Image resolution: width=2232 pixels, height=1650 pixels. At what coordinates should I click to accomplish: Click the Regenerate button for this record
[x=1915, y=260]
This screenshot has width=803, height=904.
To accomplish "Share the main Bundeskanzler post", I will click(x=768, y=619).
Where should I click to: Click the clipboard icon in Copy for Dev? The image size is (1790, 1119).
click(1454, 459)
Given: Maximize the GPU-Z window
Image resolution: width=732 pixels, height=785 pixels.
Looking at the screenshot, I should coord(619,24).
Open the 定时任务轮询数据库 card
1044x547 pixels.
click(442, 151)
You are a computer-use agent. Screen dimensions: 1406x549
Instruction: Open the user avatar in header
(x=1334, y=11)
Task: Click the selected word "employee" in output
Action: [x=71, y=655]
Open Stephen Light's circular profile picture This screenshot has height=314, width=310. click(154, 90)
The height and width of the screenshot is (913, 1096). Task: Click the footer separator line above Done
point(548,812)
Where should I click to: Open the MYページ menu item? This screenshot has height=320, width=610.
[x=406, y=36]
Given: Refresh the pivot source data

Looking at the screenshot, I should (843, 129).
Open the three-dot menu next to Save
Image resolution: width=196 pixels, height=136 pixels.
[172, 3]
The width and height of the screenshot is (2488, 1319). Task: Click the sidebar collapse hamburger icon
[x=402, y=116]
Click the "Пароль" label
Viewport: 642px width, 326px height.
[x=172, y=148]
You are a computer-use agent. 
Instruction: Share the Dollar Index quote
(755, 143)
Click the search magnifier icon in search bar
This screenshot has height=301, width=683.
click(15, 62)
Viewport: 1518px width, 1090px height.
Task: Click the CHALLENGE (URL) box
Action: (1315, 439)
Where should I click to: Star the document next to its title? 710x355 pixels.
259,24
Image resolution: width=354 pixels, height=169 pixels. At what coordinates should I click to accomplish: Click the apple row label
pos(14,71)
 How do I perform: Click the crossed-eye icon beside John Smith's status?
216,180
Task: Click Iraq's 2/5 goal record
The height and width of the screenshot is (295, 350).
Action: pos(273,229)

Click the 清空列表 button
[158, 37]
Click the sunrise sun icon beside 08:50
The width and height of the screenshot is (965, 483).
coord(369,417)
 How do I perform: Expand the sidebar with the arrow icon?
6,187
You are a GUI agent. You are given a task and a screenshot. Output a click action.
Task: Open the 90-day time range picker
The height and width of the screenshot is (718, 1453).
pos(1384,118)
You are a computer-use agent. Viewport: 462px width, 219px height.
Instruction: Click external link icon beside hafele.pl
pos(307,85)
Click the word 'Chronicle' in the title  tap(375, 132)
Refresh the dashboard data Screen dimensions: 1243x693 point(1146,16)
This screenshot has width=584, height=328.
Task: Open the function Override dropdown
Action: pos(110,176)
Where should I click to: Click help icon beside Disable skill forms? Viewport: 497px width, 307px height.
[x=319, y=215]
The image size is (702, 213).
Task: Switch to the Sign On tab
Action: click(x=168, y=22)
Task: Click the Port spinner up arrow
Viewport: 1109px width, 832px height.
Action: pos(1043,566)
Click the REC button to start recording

================================

◆ Work to be completed ◆
Output all the lines of the items above as a numbered list, skipping the blank lines.

◆ In response ◆
1. Image resolution: width=2232 pixels, height=1650 pixels. At what coordinates should I click to accomplish: Click the Regenerate button for this record
2. [x=1915, y=260]
3. This screenshot has width=803, height=904.
4. To accomplish "Share the main Bundeskanzler post", I will click(x=768, y=619).
5. Where should I click to: Click the clipboard icon in Copy for Dev? The image size is (1790, 1119).
6. click(1454, 459)
7. Given: Maximize the GPU-Z window
8. Image resolution: width=732 pixels, height=785 pixels.
9. Looking at the screenshot, I should coord(619,24).
10. Open the 定时任务轮询数据库 card
11. 1044x547 pixels.
12. click(442, 151)
13. You are a computer-use agent. Screen dimensions: 1406x549
14. Instruction: Open the user avatar in header
15. (x=1334, y=11)
16. Task: Click the selected word "employee" in output
17. Action: [x=71, y=655]
18. Open Stephen Light's circular profile picture This screenshot has height=314, width=310. click(154, 90)
19. The height and width of the screenshot is (913, 1096). Task: Click the footer separator line above Done
20. point(548,812)
21. Where should I click to: Open the MYページ menu item? This screenshot has height=320, width=610.
22. [x=406, y=36]
23. Given: Refresh the pivot source data
24. Looking at the screenshot, I should (843, 129).
25. Open the three-dot menu next to Save
26. Image resolution: width=196 pixels, height=136 pixels.
27. [172, 3]
28. The width and height of the screenshot is (2488, 1319). Task: Click the sidebar collapse hamburger icon
29. [x=402, y=116]
30. Click the "Пароль" label
31. Viewport: 642px width, 326px height.
32. [x=172, y=148]
33. You are a computer-use agent. 
34. Instruction: Share the Dollar Index quote
35. (755, 143)
36. Click the search magnifier icon in search bar
37. This screenshot has height=301, width=683.
38. click(15, 62)
39. Viewport: 1518px width, 1090px height.
40. Task: Click the CHALLENGE (URL) box
41. Action: (1315, 439)
42. Where should I click to: Star the document next to its title? 710x355 pixels.
43. 259,24
44. Image resolution: width=354 pixels, height=169 pixels. At what coordinates should I click to accomplish: Click the apple row label
45. pos(14,71)
46.  How do I perform: Click the crossed-eye icon beside John Smith's status?
47. 216,180
48. Task: Click Iraq's 2/5 goal record
49. The height and width of the screenshot is (295, 350).
50. Action: pos(273,229)
51. Click the 清空列表 button
52. [158, 37]
53. Click the sunrise sun icon beside 08:50
54. The width and height of the screenshot is (965, 483).
55. coord(369,417)
56.  How do I perform: Expand the sidebar with the arrow icon?
57. 6,187
58. You are a GUI agent. You are given a task and a screenshot. Output a click action.
59. Task: Open the 90-day time range picker
60. The height and width of the screenshot is (718, 1453).
61. pos(1384,118)
62. You are a computer-use agent. Viewport: 462px width, 219px height.
63. Instruction: Click external link icon beside hafele.pl
64. pos(307,85)
65. Click the word 'Chronicle' in the title  tap(375, 132)
66. Refresh the dashboard data Screen dimensions: 1243x693 point(1146,16)
67. This screenshot has width=584, height=328.
68. Task: Open the function Override dropdown
69. Action: pos(110,176)
70. Where should I click to: Click help icon beside Disable skill forms? Viewport: 497px width, 307px height.
71. [x=319, y=215]
72. The image size is (702, 213).
73. Task: Switch to the Sign On tab
74. Action: click(x=168, y=22)
75. Task: Click the Port spinner up arrow
76. Viewport: 1109px width, 832px height.
77. Action: pos(1043,566)
78. Click the REC button to start recording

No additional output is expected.